→ **Work task 1**
Copy the stretch of the passage on fluorescent binding assays from "Certain fluorescent binding" through "the monitoring reaction." word for word.
→ **Work task 2**
Carry the passage on fluorescent binding assays further, picking up after its last sentence.

The state of the art of the aformentioned fluorescent and chemiluminescent binding assays will now be briefly outlined with reference to specific prior art publications.
The basic concept of employing fluorescers as labels in specific binding assays is described in U.S. Pat. No. 3,720,760 which offers fluorescein derivatives, in particular fluorescein isothiocyanate, as a label candidate. Such an assay would employ conventional fluorometric techniques to monitor the label. The fluorescer would be excited by irradiation with light of appropriate wavelength and the fluoresced light, appearing at a different wavelength, measured. Various refinements and improvements of this basic fluorescent binding assay technique have evolved, as represented by the techniques described in U.S. Pat. Nos. 3,992,631; 3,999,948; 4,020,151; 4,025,310; 4,036,946; and 4,058,732. These fluorescent assays are based on a heterogeneous format, that is, the label is measured in the bound- or free-species after their separation.
Certain fluorescent binding assays of the homogeneous type have been conceived whereby the usually disadvantageous separation step can be avoided. One such method, the fluorescence polarization technique, is described in U.S. Pat. No. 4,115,699 and is based on the observation that irradiation with polarized light of certain fluorescer-ligand conjugates when bound by a binding partner (e.g., antibody) results in emission of light which has a different polarization. Thus, the bound and free-species of the labeled conjugate can be effectively distinguished in the monitoring reaction.

→ **Provided information**
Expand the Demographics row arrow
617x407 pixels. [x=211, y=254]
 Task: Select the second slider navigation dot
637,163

--

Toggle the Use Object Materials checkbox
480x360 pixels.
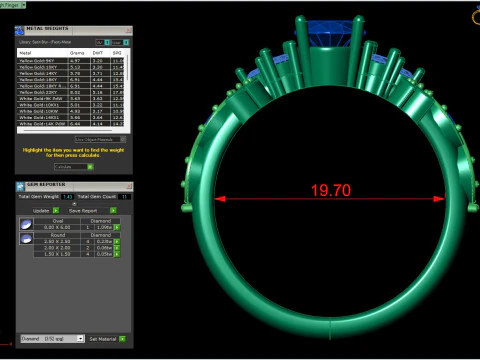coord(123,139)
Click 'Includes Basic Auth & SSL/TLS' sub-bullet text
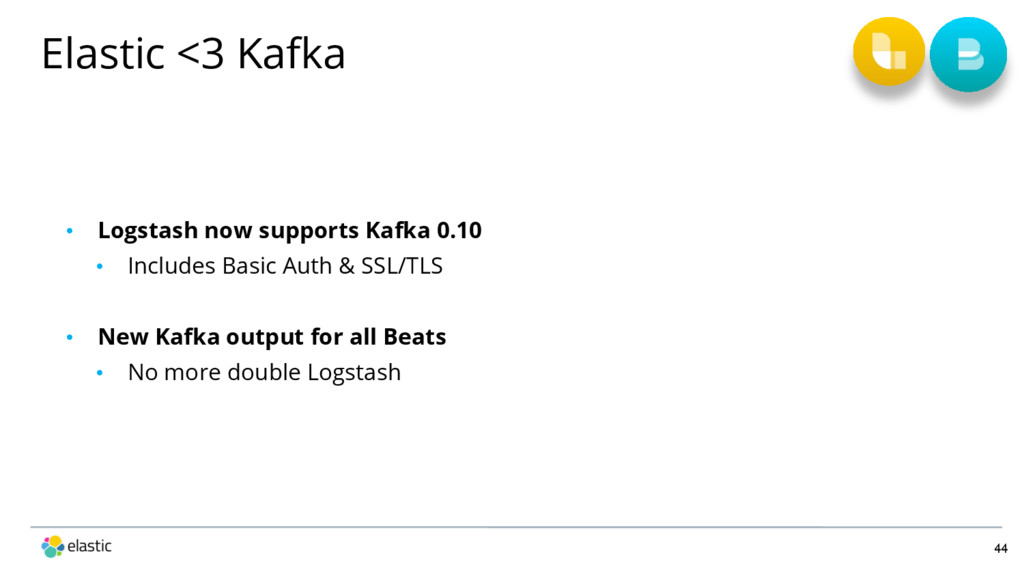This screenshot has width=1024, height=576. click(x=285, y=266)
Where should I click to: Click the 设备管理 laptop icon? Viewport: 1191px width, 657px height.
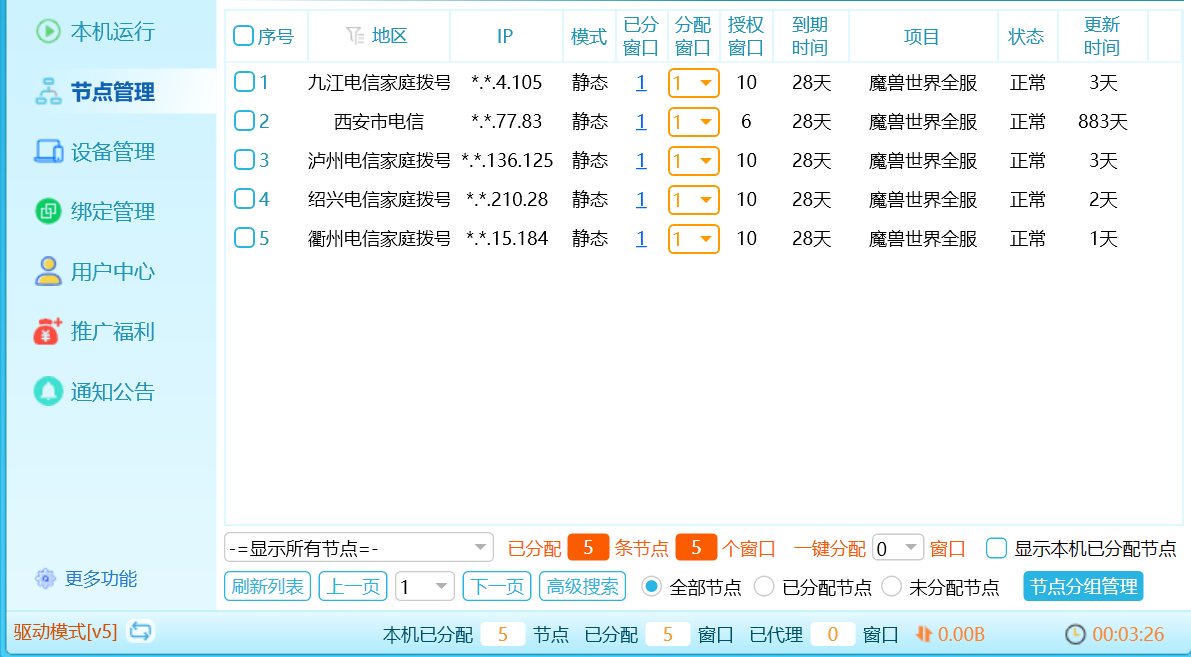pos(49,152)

---

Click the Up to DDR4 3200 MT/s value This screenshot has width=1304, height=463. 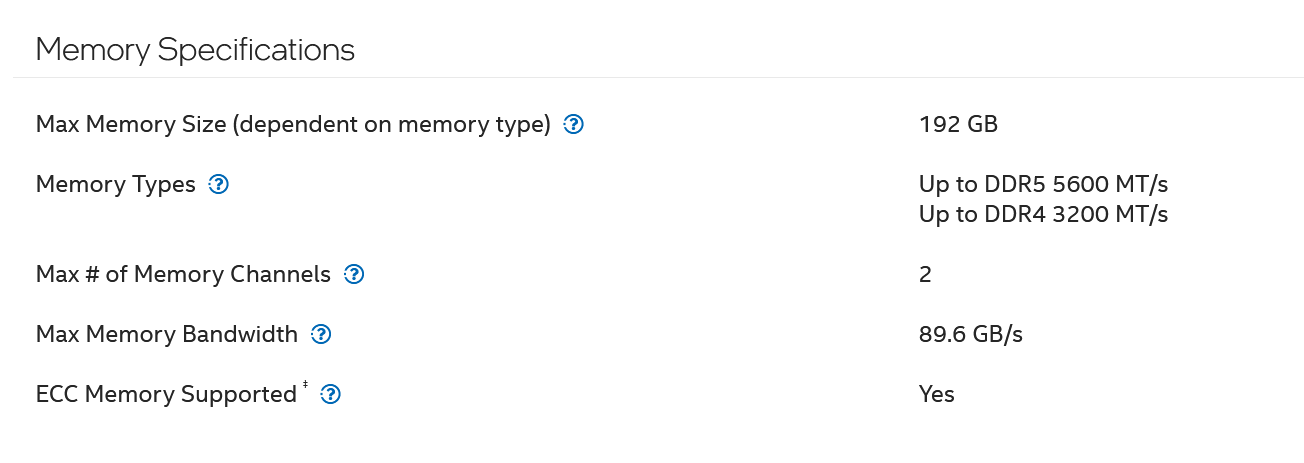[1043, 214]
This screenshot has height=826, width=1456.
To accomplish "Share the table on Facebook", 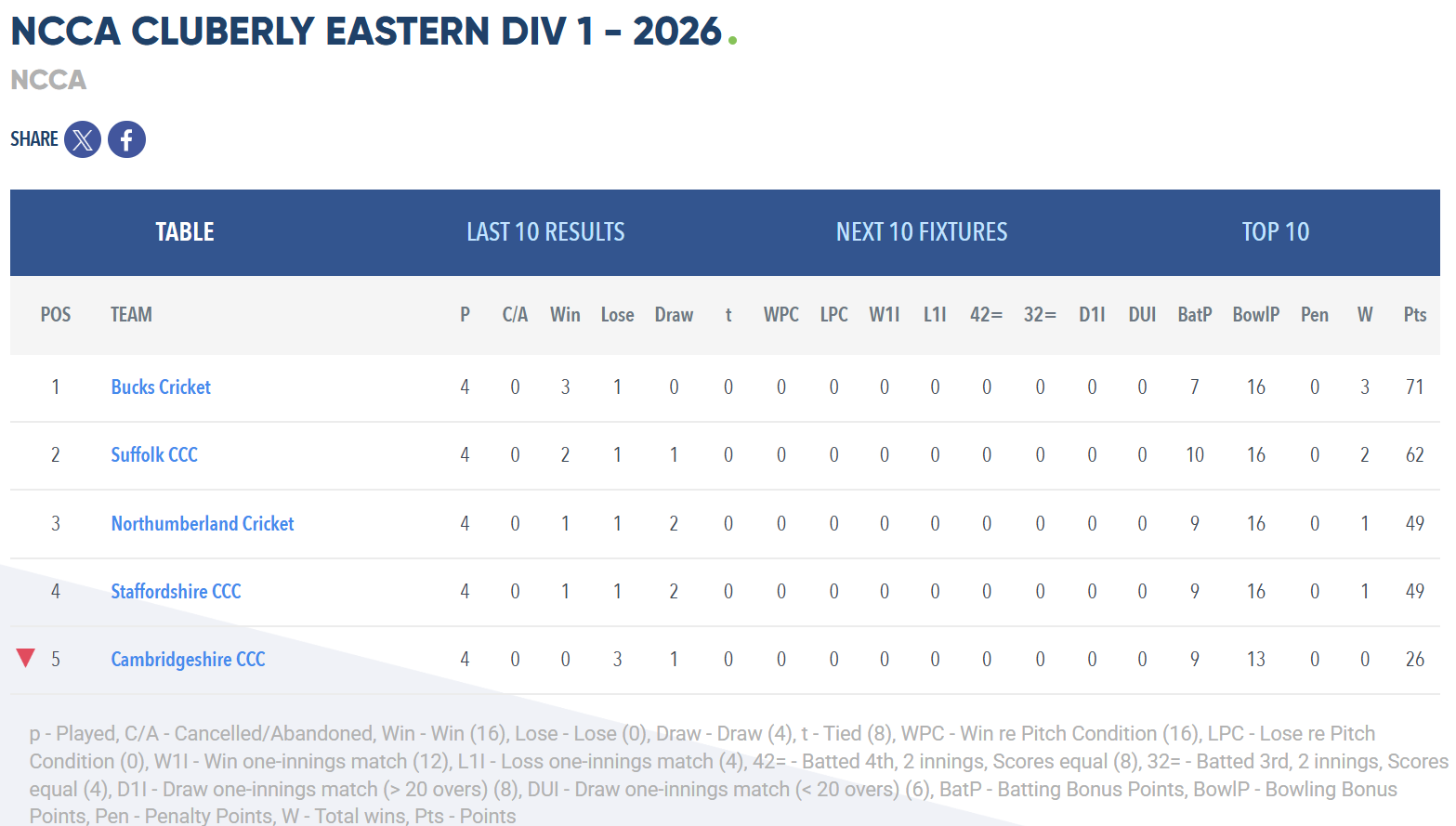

→ **Answer box 1**
Certain fluorescent binding assays of the homogeneous type have been conceived whereby the usually disadvantageous separation step can be avoided. One such method, the fluorescence polarization technique, is described in U.S. Pat. No. 4,115,699 and is based on the observation that irradiation with polarized light of certain fluorescer-ligand conjugates when bound by a binding partner (e.g., antibody) results in emission of light which has a different polarization. Thus, the bound and free-species of the labeled conjugate can be effectively distinguished in the monitoring reaction.

→ **Answer box 2**
Another homogeneous fluorescent binding assay is based on quenching or enhancement of fluorescence upon binding of a fluorescer-ligand conjugate by its binding partner. Examples of these techniques are provided by the descriptions in Belgian Pat. No. 858,722 and German Offenlegungsschriften Nos. 2,716,276 and 2,716,515. A variation of this assay method is described in U.S. Pat. No. 3,996,345 which employs a specific quenching substance as a counterpart to the fluorescer label.
Chemiluminescent binding assays are the subject of U.S. Pat. No. 4,104,029 and U.S. patent applications Ser. Nos. 894,836 and 894,838, filed Apr. 10, 1978, which applications are assigned to the present assignee. As indicated previously, the chemiluminescent-based assays specifically described employ consumable reactants as the label, thereby theoretically limiting sensitivity, and, more significantly, are susceptible to protein quenching.
Of ancillary relevance to the present invention are the descriptions in U.S. Pat. No. 3,689,391; Rauhut et al, J. Am. Chem. Soc. 88:3604(1966); Rauhut et al, Accounts of Chem. Res. 2:80(1969); and Maulding et al, J. Org. Chem. 33:250(1968), relating to the inducement of photochemical reactions in the absence of external light by chemical, thermal or electrical excitation of a chemiluminescent material. Application of such phenomenon to analytical methods is not suggested in these references, which were published prior to the previously mentioned references relating to fluorescent immunoassays, or in the subsequent prior art.